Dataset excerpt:
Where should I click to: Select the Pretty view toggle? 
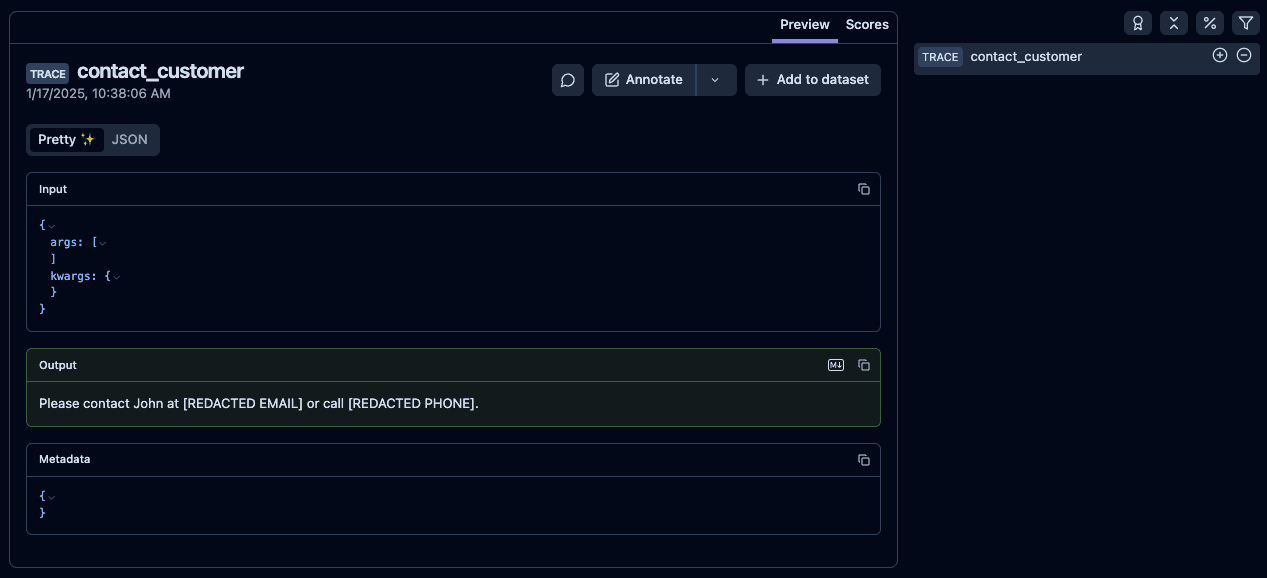point(66,140)
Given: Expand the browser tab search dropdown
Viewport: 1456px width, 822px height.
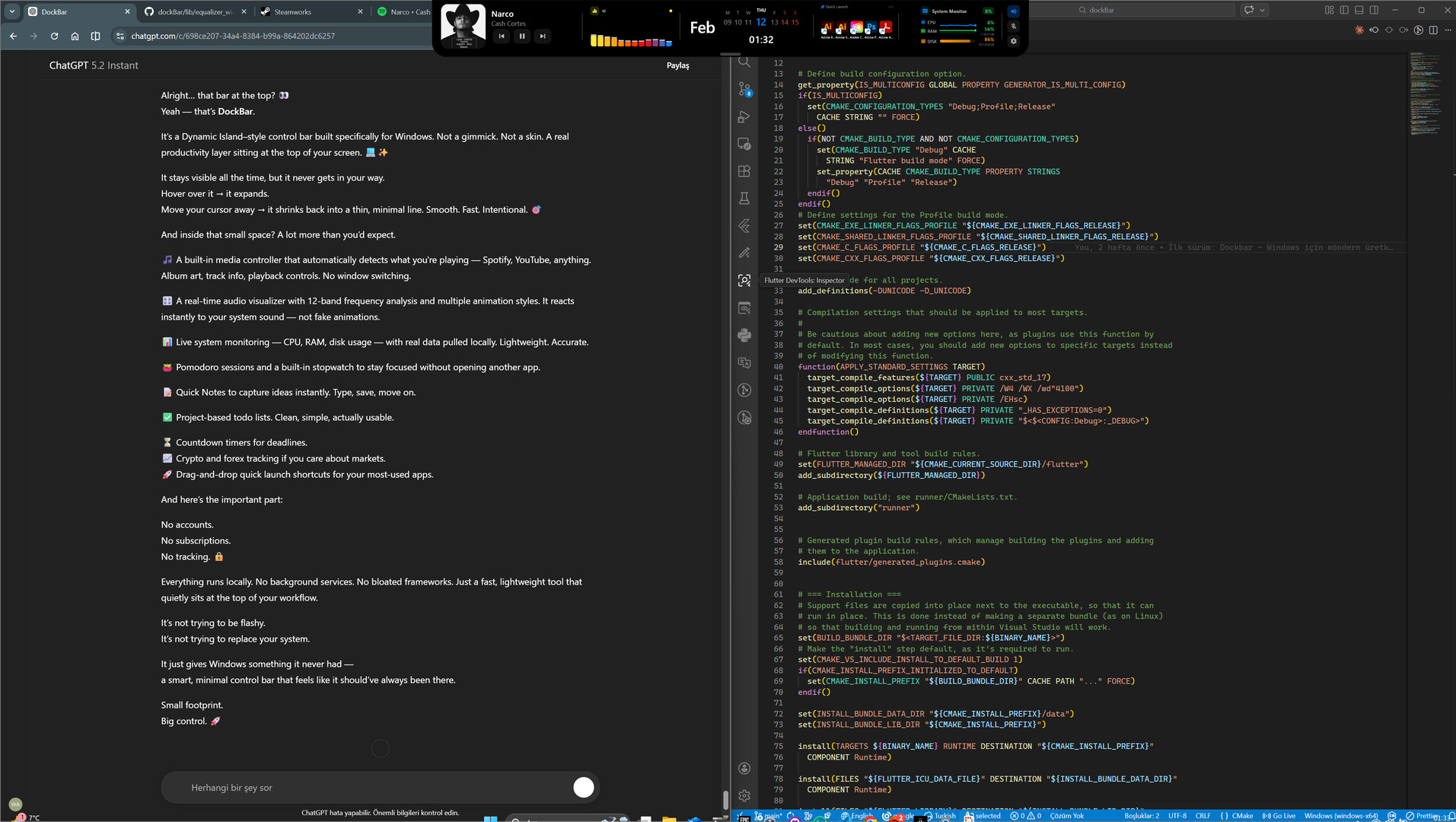Looking at the screenshot, I should 12,11.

Written exercise >>
Recast the lines from the one containing "Given: Expand the browser tab search dropdown" through the last line of the dataset excerpt as a Markdown table with the columns Row and Line, skipping blank lines. Leave the pictures out of the table.

Full output >>
| Row | Line |
|---|---|
| 1 | Given: Expand the browser tab search dropdown |
| 2 | Viewport: 1456px width, 822px height. |
| 3 | Looking at the screenshot, I should 12,11. |